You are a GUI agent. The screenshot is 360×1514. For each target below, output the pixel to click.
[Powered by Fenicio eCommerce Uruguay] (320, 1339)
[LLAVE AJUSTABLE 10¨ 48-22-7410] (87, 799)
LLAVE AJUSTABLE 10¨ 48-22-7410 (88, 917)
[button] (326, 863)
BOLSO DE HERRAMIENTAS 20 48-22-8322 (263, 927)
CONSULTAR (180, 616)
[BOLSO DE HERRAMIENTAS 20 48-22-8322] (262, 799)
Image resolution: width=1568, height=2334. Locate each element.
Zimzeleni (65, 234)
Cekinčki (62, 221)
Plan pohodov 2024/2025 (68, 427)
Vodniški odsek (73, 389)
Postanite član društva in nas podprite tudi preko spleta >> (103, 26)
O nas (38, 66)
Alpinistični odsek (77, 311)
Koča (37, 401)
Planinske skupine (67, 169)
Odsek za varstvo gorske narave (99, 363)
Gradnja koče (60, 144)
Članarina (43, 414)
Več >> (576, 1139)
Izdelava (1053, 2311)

◇ ◇ ◇ ◇ ◇

- _Your task_: Only the lines above from the line containing "[LLAVE AJUSTABLE 10¨ 48-22-7410] (87, 799)" through the line containing "Zimzeleni (65, 234)" should be retyped, exactly and with both ends included.

- _Response to this exercise_:
[LLAVE AJUSTABLE 10¨ 48-22-7410] (87, 799)
LLAVE AJUSTABLE 10¨ 48-22-7410 (88, 917)
[button] (326, 863)
BOLSO DE HERRAMIENTAS 20 48-22-8322 (263, 927)
CONSULTAR (180, 616)
[BOLSO DE HERRAMIENTAS 20 48-22-8322] (262, 799)
Image resolution: width=1568, height=2334. Locate each element.
Zimzeleni (65, 234)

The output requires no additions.